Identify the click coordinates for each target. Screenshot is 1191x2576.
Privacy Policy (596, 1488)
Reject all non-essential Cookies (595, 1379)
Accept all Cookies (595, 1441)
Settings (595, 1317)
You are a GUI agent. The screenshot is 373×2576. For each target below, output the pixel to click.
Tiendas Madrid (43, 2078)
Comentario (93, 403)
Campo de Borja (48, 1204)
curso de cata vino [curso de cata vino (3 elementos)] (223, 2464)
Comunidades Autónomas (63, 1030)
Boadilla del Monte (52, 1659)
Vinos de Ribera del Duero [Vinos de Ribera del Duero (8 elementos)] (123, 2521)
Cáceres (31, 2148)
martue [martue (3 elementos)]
──────────
### WRITTEN TASK
Please edit the records above, replacing every "Cookies" with "cookies" and leaving the rest unchanged.

### EXERCISE RESULT
Identify the click coordinates for each target. Screenshot is 1191x2576.
Privacy Policy (596, 1488)
Reject all non-essential cookies (595, 1379)
Accept all cookies (595, 1441)
Settings (595, 1317)
You are a GUI agent. The screenshot is 373×2576. For each target below, output the pixel to click.
Tiendas Madrid (43, 2078)
Comentario (93, 403)
Campo de Borja (48, 1204)
curso de cata vino [curso de cata vino (3 elementos)] (223, 2464)
Comunidades Autónomas (63, 1030)
Boadilla del Monte (52, 1659)
Vinos de Ribera del Duero [Vinos de Ribera del Duero (8 elementos)] (123, 2521)
Cáceres (31, 2148)
martue [martue (3 elementos)]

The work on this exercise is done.